Tuesday 24 April 2012
Richard Wilson, the Scots actor best known for the role of Victor Meldrew in One Foot in the Grave, is to narrate his own celebrity autobiography for BBC Radio 4 next month.
The series, Believe It!, will also include dramatised scenes from Wilson's life featuring stars such as David Tennant, Arabella Weir and John Sessions.
This four-part "radiography" is not quite what it seems, however. Some of the stories in the series may be true – Wilson's politics, or his affection for Manchester United, for example – but much of it is exaggerated and fictionalised: the childhood in poverty, the second career in spying, and the "fierce rivalry with Sean Connery". The first clue to its satirical bent is in the title.
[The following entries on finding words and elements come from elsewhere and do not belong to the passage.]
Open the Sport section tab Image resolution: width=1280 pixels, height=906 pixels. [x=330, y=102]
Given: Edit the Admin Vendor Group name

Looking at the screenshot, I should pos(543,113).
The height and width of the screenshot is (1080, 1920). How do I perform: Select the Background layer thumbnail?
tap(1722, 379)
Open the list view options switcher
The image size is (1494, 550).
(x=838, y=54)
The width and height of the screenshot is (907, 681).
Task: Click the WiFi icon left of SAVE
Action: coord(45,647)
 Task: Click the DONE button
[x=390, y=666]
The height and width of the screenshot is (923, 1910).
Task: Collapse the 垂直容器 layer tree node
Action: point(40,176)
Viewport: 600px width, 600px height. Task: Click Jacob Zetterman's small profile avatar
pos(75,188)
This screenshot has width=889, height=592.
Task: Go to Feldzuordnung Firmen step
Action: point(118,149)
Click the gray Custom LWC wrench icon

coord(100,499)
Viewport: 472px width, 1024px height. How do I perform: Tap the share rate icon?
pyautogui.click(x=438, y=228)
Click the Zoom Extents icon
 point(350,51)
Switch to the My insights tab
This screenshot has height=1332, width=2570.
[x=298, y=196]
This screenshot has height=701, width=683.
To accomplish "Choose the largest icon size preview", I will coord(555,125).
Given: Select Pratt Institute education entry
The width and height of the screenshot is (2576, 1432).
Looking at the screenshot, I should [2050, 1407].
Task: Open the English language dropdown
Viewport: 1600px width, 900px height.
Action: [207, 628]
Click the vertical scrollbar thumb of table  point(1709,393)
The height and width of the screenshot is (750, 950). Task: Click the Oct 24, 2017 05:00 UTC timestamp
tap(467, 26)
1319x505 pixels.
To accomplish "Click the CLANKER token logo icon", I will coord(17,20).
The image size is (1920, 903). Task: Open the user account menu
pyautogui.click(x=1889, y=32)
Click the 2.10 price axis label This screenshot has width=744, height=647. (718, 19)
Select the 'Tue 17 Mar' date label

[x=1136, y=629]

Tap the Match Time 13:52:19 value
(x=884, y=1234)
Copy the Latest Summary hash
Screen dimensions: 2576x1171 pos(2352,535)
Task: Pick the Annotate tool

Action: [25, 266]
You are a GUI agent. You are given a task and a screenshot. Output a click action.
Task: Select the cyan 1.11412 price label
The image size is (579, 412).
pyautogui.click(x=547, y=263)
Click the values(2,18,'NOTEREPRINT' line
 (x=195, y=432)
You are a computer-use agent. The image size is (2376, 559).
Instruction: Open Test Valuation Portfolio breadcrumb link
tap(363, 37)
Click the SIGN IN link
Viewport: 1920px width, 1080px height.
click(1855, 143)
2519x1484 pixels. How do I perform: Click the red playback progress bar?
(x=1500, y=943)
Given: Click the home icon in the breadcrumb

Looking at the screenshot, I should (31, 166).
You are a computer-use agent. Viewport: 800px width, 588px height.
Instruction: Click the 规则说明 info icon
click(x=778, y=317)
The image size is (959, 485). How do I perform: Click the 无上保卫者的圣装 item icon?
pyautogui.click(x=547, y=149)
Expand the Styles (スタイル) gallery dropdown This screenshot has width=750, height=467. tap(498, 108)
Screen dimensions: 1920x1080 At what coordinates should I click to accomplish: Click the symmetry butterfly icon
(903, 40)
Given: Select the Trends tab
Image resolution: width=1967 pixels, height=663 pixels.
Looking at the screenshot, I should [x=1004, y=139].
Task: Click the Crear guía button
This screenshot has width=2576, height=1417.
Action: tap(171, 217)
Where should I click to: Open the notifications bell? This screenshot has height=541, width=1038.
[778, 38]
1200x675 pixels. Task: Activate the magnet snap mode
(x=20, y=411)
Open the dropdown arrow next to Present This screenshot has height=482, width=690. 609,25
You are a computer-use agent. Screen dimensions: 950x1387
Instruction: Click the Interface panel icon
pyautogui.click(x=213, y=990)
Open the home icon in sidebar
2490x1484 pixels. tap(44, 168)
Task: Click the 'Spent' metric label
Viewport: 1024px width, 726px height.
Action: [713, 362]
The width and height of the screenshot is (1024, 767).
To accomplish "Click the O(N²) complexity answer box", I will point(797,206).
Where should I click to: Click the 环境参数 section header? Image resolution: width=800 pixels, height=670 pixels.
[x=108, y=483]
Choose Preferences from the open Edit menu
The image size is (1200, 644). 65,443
The actor, 75, is famously reluctant to repeat Meldrew's catchphrase, "I don't believe it!"
Wilson is far from the first celebrity to play this particular trick. Curb Your Enthusiasm is the gold standard for a sitcom sub-genre that includes Extras, Entourage and The Larry Sanders Show. Wilson has even appeared as a comic version of himself before, for a beloved 1998 episode of Father Ted, "The Mainland", in which he assaults Ted after the hapless priest yells the aforementioned catchphrase at him, thinking he'll appreciate it.